For many years, her sister was living in fear of how her health impacted her life, so she remained close to home. Last December, her sister decided she would no longer allow lupus to dictate her decisions. She moved to Tampa, Florida, where she is establishing a new life.
While Morant Williams believes her sister is doing well today, she knows that she will never know for sure. Lupus flares come in waves and, unfortunately in many cases, people suffering from invisible illnesses stop talking about their conditions with friends and family.
As a result of her experience, Morant Williams has edited a book with her sister titled "Reifying Women’s Experiences with Invisible Illness: Illusions, Delusions, Reality," which gives voice to the patients. The book was published in December 2017.
One of the main questions Morant Williams asks in her research is: How can we impact change in our communities and with our families and friends without using guilt, shame or blame? Her strategy has been learning people’s stories “where they are.”
“Research supports that appropriate communication between the physician, the caregiver and the person who is not healthy will provide clarity about why the individual makes the decisions that he or she makes and we might be able to gain some understanding.”

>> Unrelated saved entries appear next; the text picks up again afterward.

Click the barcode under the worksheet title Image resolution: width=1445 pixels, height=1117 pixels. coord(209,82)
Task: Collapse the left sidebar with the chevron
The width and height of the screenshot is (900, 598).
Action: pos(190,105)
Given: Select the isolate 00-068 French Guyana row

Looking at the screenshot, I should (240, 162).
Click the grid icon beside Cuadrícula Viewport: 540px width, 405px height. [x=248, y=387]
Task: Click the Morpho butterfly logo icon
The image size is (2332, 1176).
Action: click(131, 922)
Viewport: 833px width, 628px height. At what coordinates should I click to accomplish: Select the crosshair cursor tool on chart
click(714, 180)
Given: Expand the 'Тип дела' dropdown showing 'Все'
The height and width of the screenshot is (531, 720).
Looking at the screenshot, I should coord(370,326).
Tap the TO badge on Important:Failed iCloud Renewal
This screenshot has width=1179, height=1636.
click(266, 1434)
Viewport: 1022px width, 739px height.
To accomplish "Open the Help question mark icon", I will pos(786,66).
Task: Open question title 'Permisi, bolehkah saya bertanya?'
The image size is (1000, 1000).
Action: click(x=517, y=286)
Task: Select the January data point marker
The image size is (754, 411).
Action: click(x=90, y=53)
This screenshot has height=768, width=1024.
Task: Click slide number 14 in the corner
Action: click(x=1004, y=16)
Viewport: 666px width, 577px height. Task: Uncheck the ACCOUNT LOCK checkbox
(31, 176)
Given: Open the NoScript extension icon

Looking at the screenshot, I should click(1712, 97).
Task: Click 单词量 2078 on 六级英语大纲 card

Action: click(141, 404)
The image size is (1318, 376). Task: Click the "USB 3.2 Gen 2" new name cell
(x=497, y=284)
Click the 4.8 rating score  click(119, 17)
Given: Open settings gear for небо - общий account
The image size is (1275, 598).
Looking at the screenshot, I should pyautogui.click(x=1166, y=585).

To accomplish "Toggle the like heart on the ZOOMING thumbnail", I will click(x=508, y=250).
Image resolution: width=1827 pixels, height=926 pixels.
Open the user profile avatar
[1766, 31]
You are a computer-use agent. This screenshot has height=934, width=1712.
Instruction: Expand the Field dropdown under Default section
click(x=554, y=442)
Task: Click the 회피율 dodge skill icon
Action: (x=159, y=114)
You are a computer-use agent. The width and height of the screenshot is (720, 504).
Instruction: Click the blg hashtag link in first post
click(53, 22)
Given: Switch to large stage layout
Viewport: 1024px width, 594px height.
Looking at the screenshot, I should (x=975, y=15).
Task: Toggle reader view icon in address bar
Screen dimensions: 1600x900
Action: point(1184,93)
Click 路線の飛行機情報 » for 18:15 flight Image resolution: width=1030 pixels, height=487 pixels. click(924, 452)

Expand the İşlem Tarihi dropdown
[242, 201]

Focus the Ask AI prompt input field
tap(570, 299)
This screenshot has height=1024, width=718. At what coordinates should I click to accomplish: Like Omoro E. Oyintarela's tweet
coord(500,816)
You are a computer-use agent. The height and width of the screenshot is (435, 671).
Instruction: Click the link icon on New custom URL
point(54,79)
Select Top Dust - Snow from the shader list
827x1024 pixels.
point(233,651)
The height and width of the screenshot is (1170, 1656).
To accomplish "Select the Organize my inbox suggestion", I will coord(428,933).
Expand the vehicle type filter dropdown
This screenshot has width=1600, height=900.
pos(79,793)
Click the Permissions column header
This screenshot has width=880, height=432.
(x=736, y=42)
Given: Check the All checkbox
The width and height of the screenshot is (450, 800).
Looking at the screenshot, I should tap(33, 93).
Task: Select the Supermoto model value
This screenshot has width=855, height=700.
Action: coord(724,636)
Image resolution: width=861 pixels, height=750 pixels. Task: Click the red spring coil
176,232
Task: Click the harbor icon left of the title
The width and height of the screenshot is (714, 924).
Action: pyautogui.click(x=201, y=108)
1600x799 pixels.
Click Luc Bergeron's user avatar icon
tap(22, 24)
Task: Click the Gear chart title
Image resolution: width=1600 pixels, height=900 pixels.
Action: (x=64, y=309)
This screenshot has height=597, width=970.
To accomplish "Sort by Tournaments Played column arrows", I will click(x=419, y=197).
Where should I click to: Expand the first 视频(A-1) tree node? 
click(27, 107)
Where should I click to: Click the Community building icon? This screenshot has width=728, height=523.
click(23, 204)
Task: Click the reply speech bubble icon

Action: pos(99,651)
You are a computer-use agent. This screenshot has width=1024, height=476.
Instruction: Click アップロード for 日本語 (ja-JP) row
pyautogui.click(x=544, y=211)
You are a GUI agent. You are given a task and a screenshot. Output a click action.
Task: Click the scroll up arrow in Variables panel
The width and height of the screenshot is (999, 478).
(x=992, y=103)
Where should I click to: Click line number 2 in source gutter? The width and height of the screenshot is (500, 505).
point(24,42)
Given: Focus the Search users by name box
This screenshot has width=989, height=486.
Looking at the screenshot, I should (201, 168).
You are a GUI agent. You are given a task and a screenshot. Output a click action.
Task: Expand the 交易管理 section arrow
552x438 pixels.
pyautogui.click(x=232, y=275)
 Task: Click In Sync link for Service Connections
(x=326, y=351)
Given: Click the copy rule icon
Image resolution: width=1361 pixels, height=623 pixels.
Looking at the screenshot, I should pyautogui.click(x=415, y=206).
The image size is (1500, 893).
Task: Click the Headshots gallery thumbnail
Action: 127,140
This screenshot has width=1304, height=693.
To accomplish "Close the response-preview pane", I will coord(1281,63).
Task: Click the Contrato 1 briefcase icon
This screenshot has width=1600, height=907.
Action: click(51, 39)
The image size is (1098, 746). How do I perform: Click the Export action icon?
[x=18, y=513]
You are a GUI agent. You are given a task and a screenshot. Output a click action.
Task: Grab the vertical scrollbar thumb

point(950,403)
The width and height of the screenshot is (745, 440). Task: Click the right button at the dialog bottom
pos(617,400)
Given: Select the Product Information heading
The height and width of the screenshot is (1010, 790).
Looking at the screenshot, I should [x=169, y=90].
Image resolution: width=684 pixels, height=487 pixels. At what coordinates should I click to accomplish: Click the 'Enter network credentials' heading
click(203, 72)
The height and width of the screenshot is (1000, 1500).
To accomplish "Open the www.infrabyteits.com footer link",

In much of her early research, Morant Williams found that some may choose not to take their medication because it makes them feel out of sorts and they have responsibilities such as a job and children. Others would rather have a shorter life and one that they feel is fuller than devote all their time and energy to treatment.
“I’m not passing judgment; I’m just trying to create a space where we can hear the person’s voice. Why do we only privilege the traditional biomedical voice? It seems that the patient is ignored oftentimes.”
Morant Williams enjoys working with undergraduate students in her research. She teaches a Communication Research Methods course at Penn State Berks, and she recruits students who perform well in class.
Recently, she worked with two students: Emily Pfender, a 2016 communication arts and sciences graduate and first-year graduate student at Villanova University. Pfender lives with an invisible illness and was eager to contribute to the book on this subject. In fact, she is using her chapter as a foundation for her health communication research at Villanova University. Pfender recently presented her research with Morant Williams at the National Communication Association Conference in Dallas, Texas. Meanwhile Jocelyn Vargas, a senior criminal justice major, excelled at editing, citations and literature reviews and served as a research assistant.
“Every student can contribute but you have to find out what they can do well,” she explained.
When St. Joseph Health Network joined the Penn State system, an opportunity for a unique research project was created, culminating in a special publication: "Penn State Health St. Joseph Community Benefits Health Report – Making a Difference Where We Are."
The publication was a collaborative effort between the college and the health network, led by Morant Williams. Communication arts and science students in her health communication course partnered with the health network and the college’s Center for Service Learning and Community-Based Research. Students attended events and meetings, interviewed community members impacted by the health services, researched and wrote the stories, and took supporting photographs.
The publication has received very favorable reviews from the health network and provided students with invaluable research experience. Morant Williams and her students will continue working with Penn State Health St. Joseph on a new project in the spring of 2018.
“I call myself a ‘change agent,’” she explained. “On my web page it says ‘changing the world one conversation at a time.’ I don’t know if I’m changing the world but I do think that we can make incremental moves toward behavioral change if we can shift our thought process.”